As sure as night follows day, summer follows spring and Miles Kane follows Alex Turner, clawing on to a childhood friendship that’s paid his mortgage for the last seven years, so the first round of The Voice inevitably leads into the battle rounds – a two-week contestant genocide that gets rid of a dozen hopefuls per episode with all the grace and decorum of Liz Jones addressing intersectionality.
As has become apparent by now, whoever came up with the format for this show was three days into a week-long meth bender. As such, each episode of the battle rounds is over two hours long, rattles through 24 auditionees and introduces a weird bargain bin “steal” option, where you can pick up an unwanted contestant at a knock-off price. This means that a singer can be in the show, out of the show and then back in the show within the space of nineteen seconds.

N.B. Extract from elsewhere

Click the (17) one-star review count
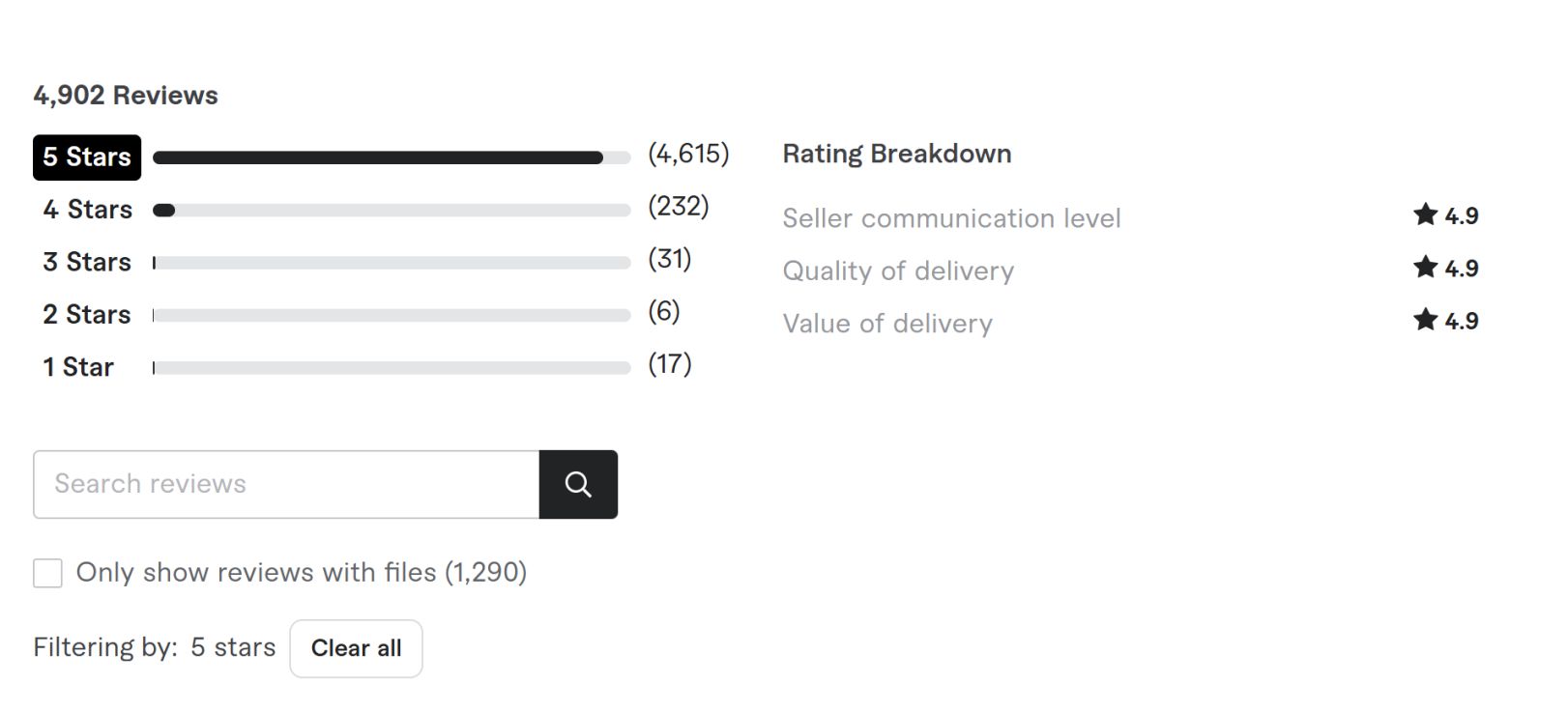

Quantity, not quality, is the order of the day here and The Voice are throwing so much shit at the wall there’s surely got to be one hopeful pop turd that sticks. That’s certainly been the mantra by which Ricky Wilson lives his life anyway.

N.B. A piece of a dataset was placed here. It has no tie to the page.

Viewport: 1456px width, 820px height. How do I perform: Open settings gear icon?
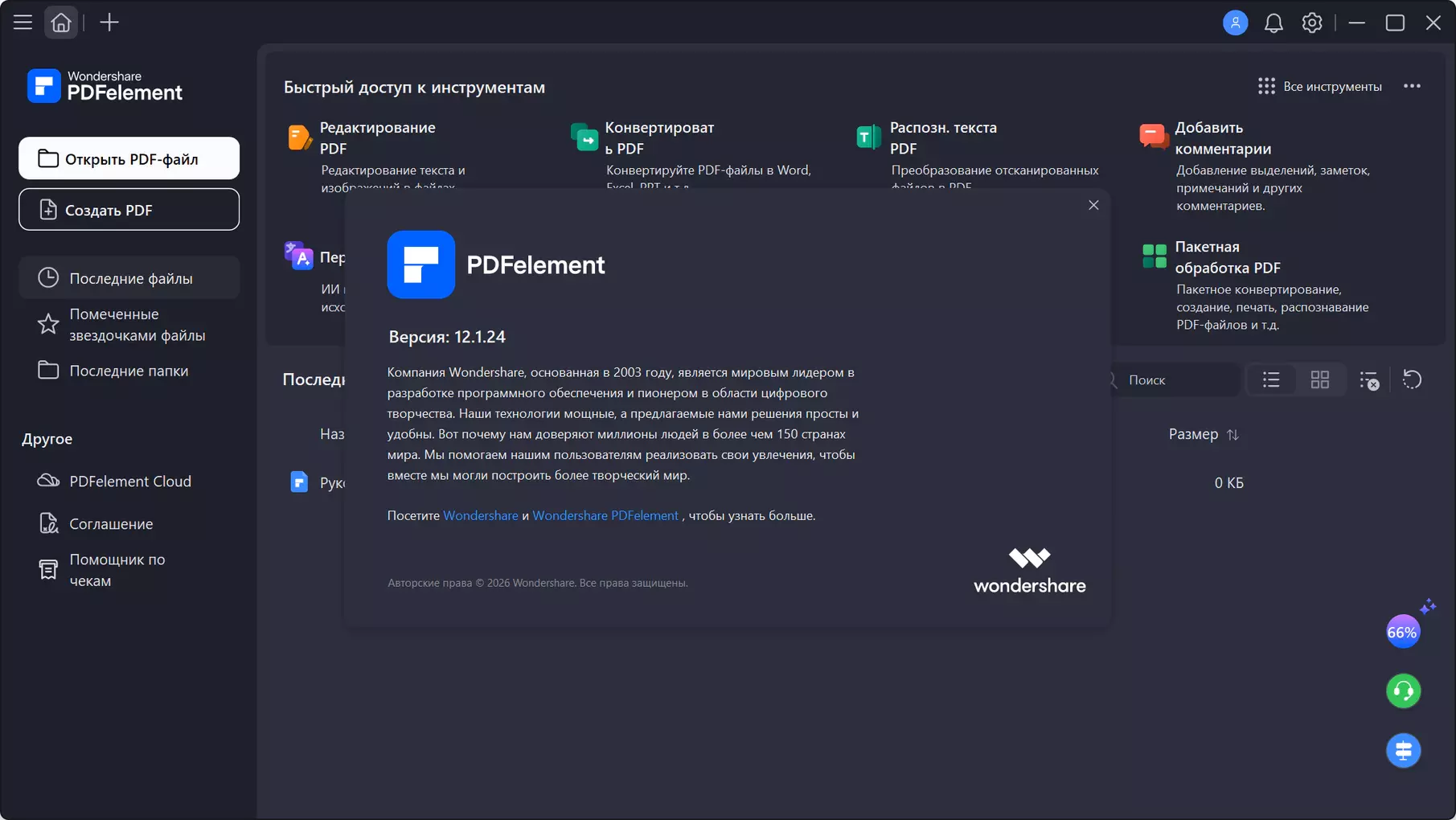coord(1312,23)

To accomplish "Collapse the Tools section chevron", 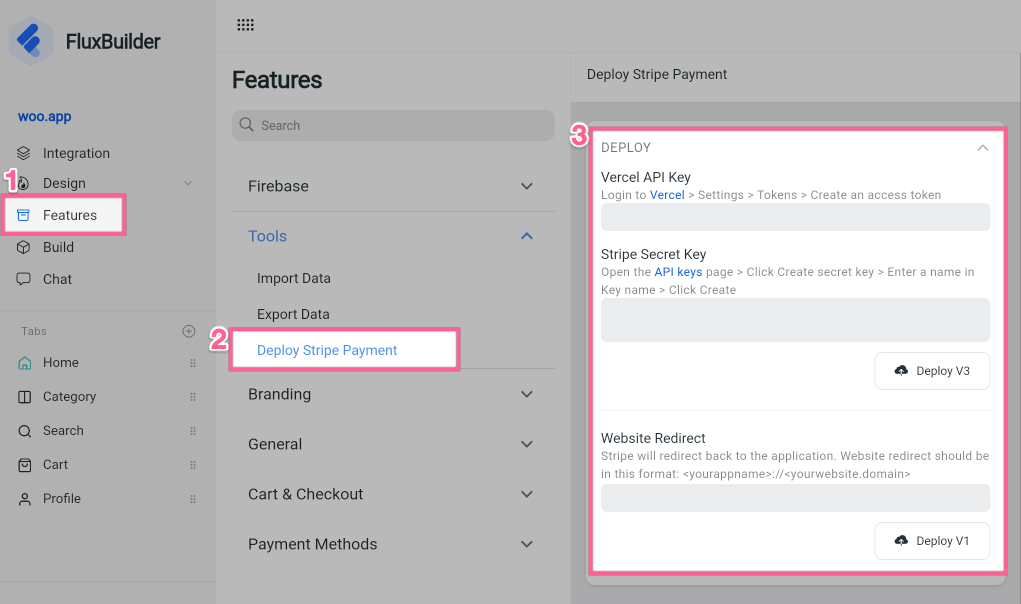I will 527,236.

Obviously the idea of going through every single one of these “battles” – surely the most flagrant exaggeration of a competitive situation since a particularly slow news week back in 2000 attempted to make a war out of the Sophie Ellis-Bextor v Dane Bowers & Victoria Beckham chart race - would be as tedious to read as it would be to write or, let’s face it, to watch or be involved in. But here are some things that were at least shit enough to be funny. Kind of.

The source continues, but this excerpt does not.